TASK BRIEF: An exact transcription is needed, beginning at the line with "How do I perform: Open" and ending at the last line of the listing, with pictures left out and nothing else added.

EXERCISE DATA:
################

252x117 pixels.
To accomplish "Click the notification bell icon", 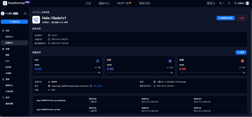I will (x=229, y=3).
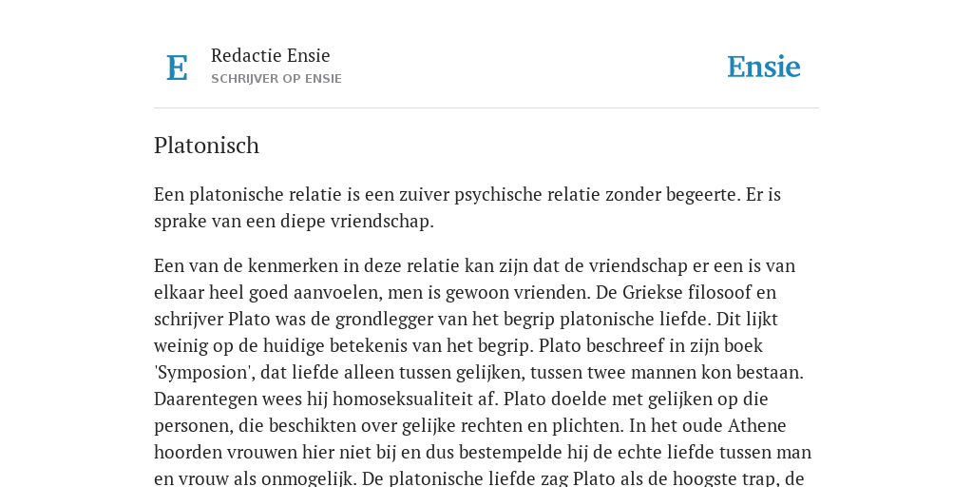Click the blue E author avatar icon
Image resolution: width=973 pixels, height=487 pixels.
[177, 68]
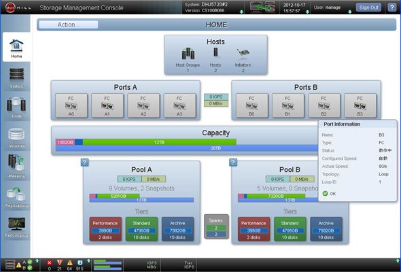Select FC port B3
Viewport: 401px width, 272px height.
point(360,105)
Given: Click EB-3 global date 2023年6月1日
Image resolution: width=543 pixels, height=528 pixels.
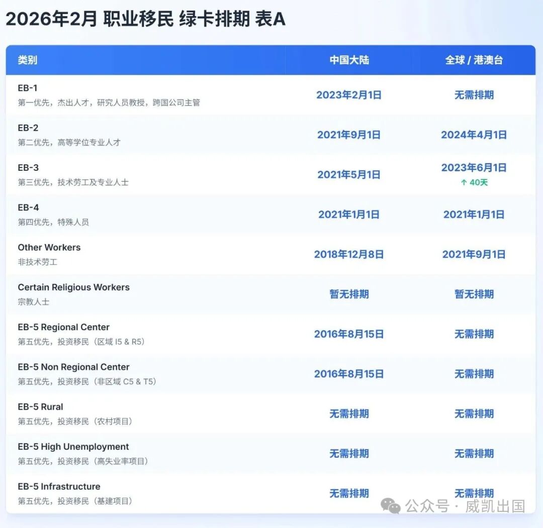Looking at the screenshot, I should pyautogui.click(x=474, y=168).
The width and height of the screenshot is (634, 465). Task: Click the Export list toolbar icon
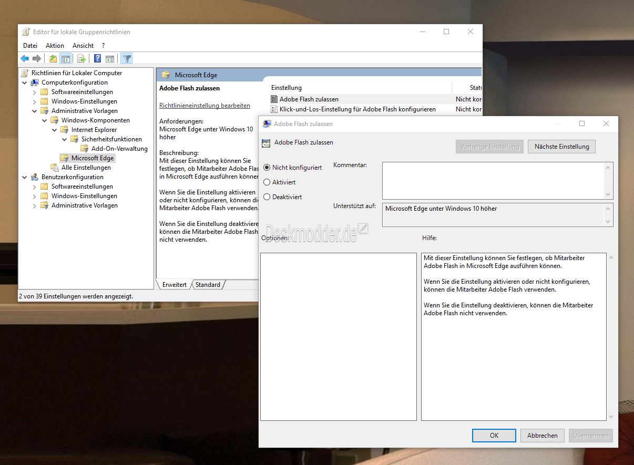coord(81,59)
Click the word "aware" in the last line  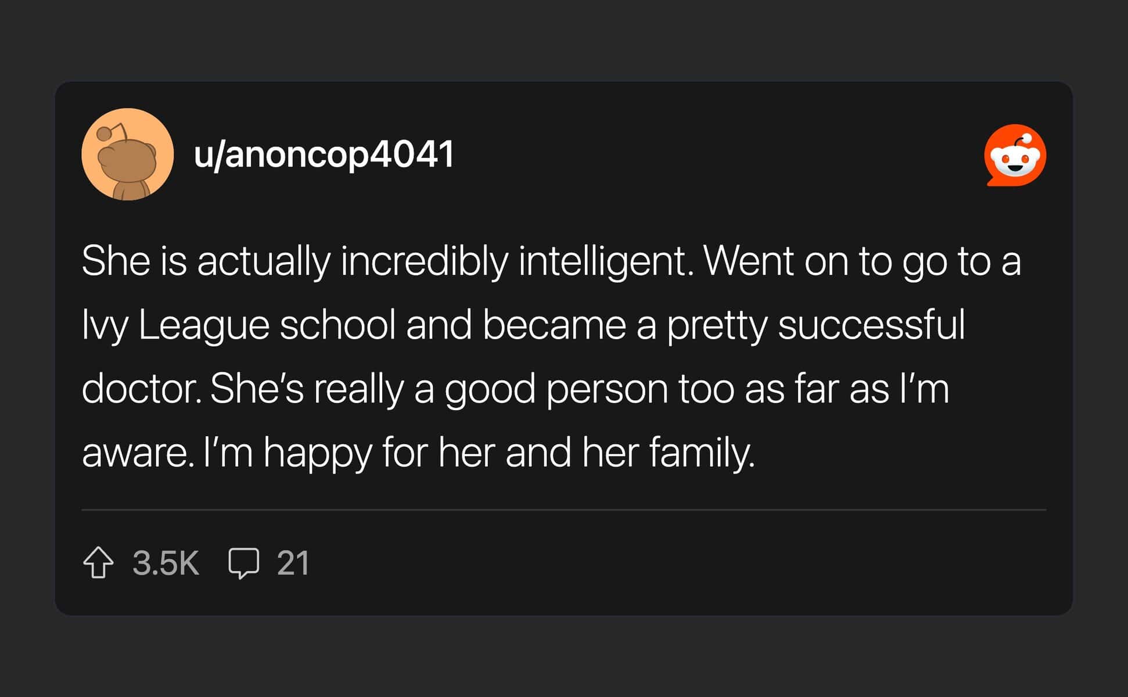tap(135, 452)
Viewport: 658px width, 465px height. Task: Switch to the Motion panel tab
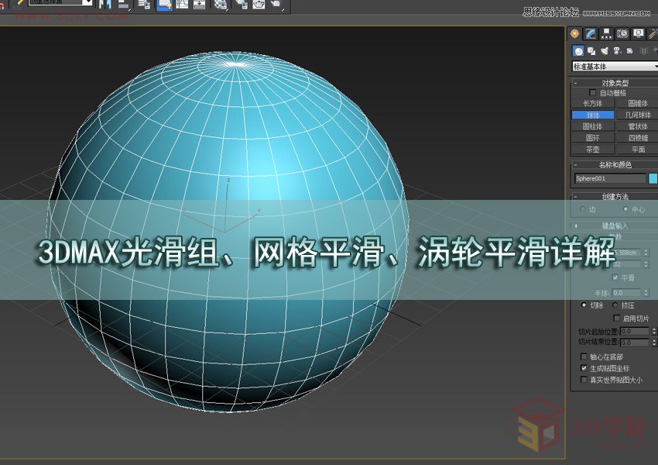pyautogui.click(x=622, y=33)
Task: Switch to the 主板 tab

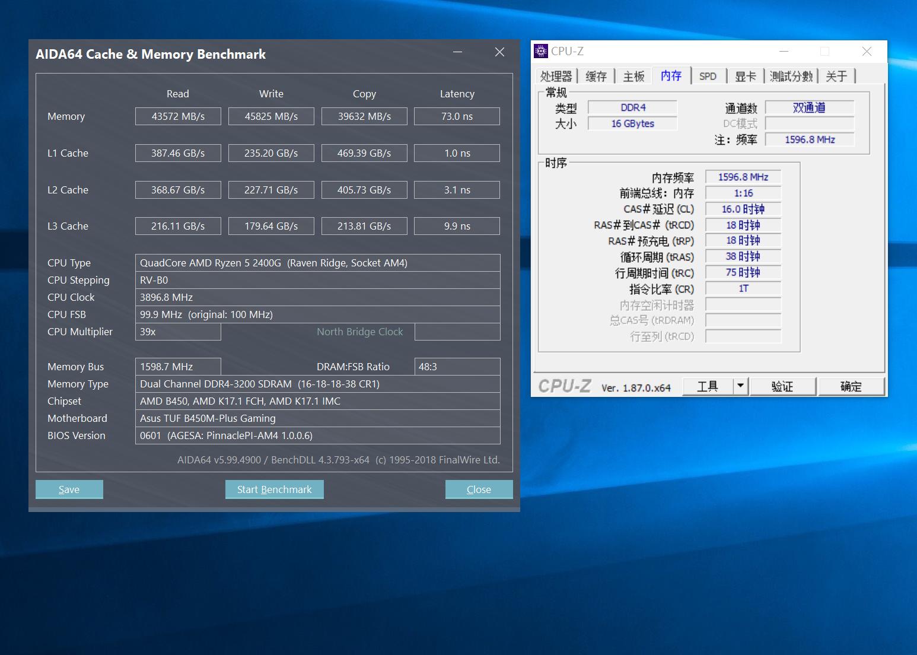Action: click(x=633, y=75)
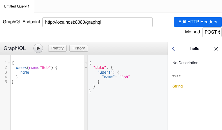Click the hello heading in the docs panel
Screen dimensions: 222x130
coord(195,49)
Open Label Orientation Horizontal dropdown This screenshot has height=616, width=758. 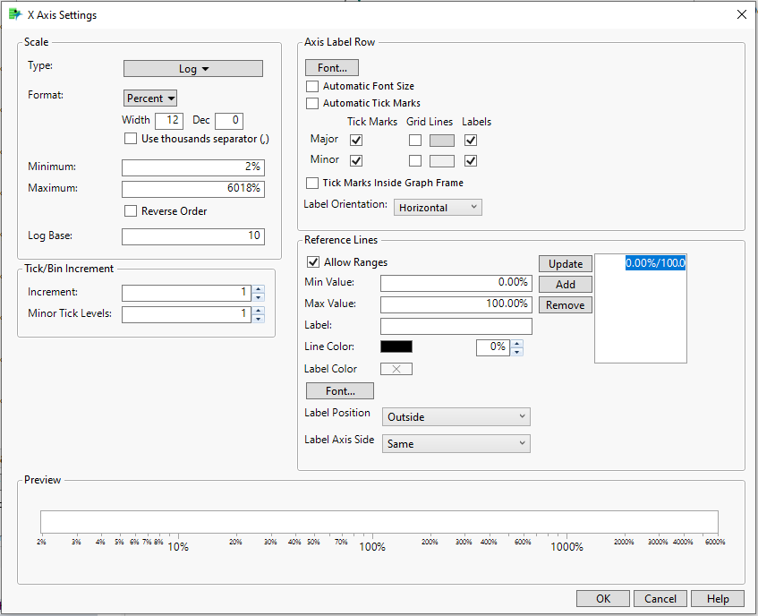tap(438, 207)
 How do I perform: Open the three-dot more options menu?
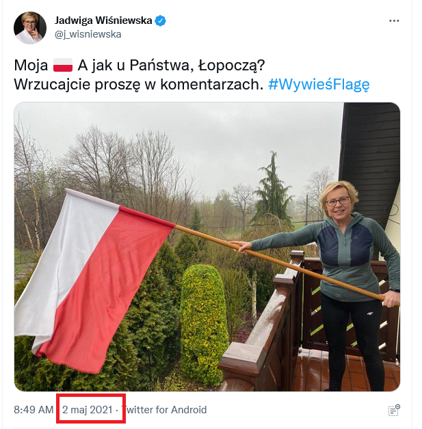394,20
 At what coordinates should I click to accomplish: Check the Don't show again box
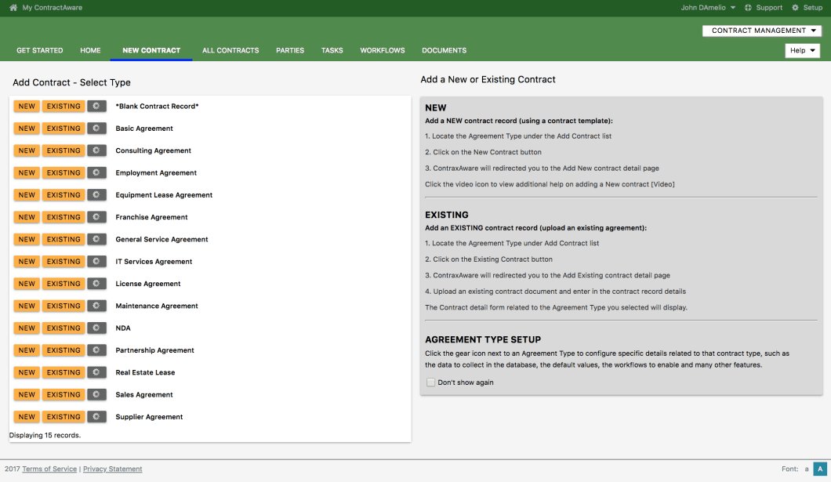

################

ANSWER SECTION:
 How do I perform: Open the three-dot more options menu?
394,20
 At what coordinates should I click to accomplish: Check the Don't show again box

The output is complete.